I thought there was something oddly familiar about the description.

"What is?" Holmes looked up from reviewing notes for his latest monograph. It was to be titled _The Benefits of Reaping What You Sow_ – my friend's gardening passion was back with a vengeance.

I strongly suspected Holmes added some unsavoury substances to the water for the plants. Either that or he just scared the poor flora into flourishing beyond all measures. There were few people and fewer things on this Earth that wouldn't have eventually bowed to the detective's masterful will.

"This is." Returning to the matter at hand, I read the strange advertisement to Holmes.
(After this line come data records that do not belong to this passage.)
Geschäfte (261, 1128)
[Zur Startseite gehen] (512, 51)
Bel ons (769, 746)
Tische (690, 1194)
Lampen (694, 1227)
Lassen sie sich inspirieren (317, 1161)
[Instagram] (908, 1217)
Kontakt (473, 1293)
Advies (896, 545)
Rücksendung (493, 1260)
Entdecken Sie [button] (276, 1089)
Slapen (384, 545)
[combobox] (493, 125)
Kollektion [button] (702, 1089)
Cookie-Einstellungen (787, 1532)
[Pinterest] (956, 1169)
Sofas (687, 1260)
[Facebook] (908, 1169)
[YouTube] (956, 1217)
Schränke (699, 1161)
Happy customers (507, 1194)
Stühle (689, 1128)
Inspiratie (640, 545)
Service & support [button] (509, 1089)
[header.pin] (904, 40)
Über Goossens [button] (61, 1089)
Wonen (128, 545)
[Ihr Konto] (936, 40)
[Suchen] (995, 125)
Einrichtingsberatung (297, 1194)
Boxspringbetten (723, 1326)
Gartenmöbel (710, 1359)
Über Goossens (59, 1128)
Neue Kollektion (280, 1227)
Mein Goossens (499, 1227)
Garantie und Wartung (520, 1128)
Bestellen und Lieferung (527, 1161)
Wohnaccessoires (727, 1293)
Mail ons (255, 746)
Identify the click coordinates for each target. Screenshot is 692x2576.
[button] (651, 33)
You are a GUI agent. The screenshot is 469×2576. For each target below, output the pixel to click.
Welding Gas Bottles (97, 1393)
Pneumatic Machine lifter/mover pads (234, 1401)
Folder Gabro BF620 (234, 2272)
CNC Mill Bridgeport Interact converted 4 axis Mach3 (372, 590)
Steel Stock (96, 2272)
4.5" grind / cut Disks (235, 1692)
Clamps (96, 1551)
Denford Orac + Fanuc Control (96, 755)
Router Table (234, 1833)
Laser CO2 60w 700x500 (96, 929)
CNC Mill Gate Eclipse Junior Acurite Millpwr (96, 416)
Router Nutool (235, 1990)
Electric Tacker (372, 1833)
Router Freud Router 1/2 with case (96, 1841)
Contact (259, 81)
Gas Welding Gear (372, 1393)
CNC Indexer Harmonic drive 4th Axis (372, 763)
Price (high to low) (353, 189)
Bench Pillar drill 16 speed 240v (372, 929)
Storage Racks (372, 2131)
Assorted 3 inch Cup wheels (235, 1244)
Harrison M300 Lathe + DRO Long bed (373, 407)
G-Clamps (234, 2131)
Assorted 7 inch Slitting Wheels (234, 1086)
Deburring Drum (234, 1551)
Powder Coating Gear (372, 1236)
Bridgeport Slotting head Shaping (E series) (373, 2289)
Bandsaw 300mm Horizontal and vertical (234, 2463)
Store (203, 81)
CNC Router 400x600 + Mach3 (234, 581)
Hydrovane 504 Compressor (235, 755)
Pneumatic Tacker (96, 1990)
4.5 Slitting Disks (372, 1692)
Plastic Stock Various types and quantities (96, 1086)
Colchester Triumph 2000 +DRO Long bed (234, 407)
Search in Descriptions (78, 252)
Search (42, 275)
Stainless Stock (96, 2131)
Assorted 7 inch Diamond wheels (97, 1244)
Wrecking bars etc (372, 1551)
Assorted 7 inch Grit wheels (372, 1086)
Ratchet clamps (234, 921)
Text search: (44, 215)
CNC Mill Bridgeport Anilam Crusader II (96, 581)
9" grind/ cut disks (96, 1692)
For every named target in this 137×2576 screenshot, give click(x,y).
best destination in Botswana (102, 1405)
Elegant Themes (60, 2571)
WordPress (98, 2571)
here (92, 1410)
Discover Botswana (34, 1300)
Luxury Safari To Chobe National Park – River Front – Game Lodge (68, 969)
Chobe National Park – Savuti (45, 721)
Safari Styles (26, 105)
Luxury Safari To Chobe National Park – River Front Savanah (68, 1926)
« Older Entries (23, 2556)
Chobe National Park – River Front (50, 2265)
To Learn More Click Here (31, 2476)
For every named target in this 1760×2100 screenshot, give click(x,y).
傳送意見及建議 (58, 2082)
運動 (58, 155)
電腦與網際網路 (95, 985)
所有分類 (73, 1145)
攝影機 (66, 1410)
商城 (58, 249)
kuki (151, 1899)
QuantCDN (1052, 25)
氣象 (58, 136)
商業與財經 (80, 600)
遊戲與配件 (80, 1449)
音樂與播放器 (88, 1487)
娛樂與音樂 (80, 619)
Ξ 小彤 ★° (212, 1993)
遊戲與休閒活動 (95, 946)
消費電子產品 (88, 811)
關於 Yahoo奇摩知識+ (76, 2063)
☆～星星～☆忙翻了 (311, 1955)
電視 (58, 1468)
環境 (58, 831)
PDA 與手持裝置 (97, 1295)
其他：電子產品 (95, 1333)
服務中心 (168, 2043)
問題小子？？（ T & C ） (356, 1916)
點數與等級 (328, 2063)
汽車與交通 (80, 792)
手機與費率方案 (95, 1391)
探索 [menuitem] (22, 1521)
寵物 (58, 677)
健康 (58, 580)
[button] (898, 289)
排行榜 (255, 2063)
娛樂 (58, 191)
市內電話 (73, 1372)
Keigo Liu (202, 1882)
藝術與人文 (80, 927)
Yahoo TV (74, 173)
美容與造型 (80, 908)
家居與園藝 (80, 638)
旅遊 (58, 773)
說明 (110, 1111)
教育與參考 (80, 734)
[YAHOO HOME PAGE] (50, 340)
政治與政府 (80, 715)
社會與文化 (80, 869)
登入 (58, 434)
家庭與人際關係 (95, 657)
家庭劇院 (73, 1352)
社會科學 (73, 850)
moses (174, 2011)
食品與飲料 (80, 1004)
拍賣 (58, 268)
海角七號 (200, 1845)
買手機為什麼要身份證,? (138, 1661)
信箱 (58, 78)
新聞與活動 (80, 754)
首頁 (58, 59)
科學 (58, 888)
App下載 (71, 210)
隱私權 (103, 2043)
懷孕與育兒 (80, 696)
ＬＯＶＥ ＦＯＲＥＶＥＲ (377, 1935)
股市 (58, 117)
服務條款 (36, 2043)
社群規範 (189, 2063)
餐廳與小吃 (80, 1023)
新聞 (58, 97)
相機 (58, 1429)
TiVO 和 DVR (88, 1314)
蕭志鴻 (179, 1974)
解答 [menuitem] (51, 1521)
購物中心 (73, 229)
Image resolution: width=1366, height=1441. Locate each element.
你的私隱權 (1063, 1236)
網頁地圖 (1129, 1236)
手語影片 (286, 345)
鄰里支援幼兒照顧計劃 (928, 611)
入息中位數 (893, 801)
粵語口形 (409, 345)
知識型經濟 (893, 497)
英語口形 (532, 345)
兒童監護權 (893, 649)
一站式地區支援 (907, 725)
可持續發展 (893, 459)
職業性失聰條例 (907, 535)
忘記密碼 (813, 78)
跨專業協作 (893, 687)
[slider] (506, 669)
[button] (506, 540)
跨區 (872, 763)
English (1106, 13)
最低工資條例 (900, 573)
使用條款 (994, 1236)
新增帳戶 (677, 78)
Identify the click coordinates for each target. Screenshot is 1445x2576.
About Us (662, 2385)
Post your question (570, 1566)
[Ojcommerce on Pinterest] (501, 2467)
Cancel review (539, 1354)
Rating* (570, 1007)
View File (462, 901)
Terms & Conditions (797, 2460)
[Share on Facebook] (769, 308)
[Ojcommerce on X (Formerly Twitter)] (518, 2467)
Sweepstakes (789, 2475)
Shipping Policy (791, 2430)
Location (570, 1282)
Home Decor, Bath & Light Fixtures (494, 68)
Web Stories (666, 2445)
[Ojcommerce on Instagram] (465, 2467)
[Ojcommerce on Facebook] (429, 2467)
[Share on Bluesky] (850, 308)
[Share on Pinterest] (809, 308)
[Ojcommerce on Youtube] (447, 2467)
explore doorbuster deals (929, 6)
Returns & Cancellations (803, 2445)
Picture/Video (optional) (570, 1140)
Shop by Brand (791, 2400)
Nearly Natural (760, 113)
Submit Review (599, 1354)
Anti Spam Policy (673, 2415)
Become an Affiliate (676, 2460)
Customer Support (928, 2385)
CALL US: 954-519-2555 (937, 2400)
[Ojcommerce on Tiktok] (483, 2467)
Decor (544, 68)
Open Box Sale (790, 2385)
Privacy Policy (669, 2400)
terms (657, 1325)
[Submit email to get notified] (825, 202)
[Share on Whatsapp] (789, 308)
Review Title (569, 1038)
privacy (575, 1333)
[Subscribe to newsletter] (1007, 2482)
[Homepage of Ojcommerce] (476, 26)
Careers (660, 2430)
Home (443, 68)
"Hum," the great man hummed, threw me a half-speculative and half-guilty glance, that I had no hope of ever deciphering, and said, "You seem to possess some of the desired characteristics. You can go and see for yourself if the business is indeed as strange as you think."

"Perhaps you are right," I replied, but my friend was already once more engrossed with his papers and muttering something about a spade, fertiliser and – curiously – Moriarty. Or possibly Moriarty as fertiliser – I couldn't quite follow his line of thought this time. Which was, by no means, a rare occurrence, but I fancy that now I was more adept at comprehending the leaps and somersaults of deductive reasoning Holmes's mind performed regularly than I had been when we met for the first time.

And so it was the next day that I took Holmes's advice and then a hansom cab to Kink's Cross, with the intention of finding just what exactly the advertisement promised.

It seemed that I was not the only gentleman in London to have this idea. Indeed, the street was crowded with men of almost every age, that is to say, mostly between juvenile twenty and senile fifty, waiting and speculating wildly about what they were waiting for. I had no idea there were so many retired army surgeons in our metropolis. I would have felt quite at home with them, sharing some of the more colourful and grisly details of our service in various regiments if not for the fact that my association with Holmes provided me with all the colourfulness and grisliness I could take.

Having reached this rather unhelpful and disturbing conclusion, I bent my steps towards the nearest public house, where I chanced upon Inspector Lestrade, crying into his Scotch. I had never observed the good Inspector being so emotional over a drink before. And this was not his first one either, as it turned out.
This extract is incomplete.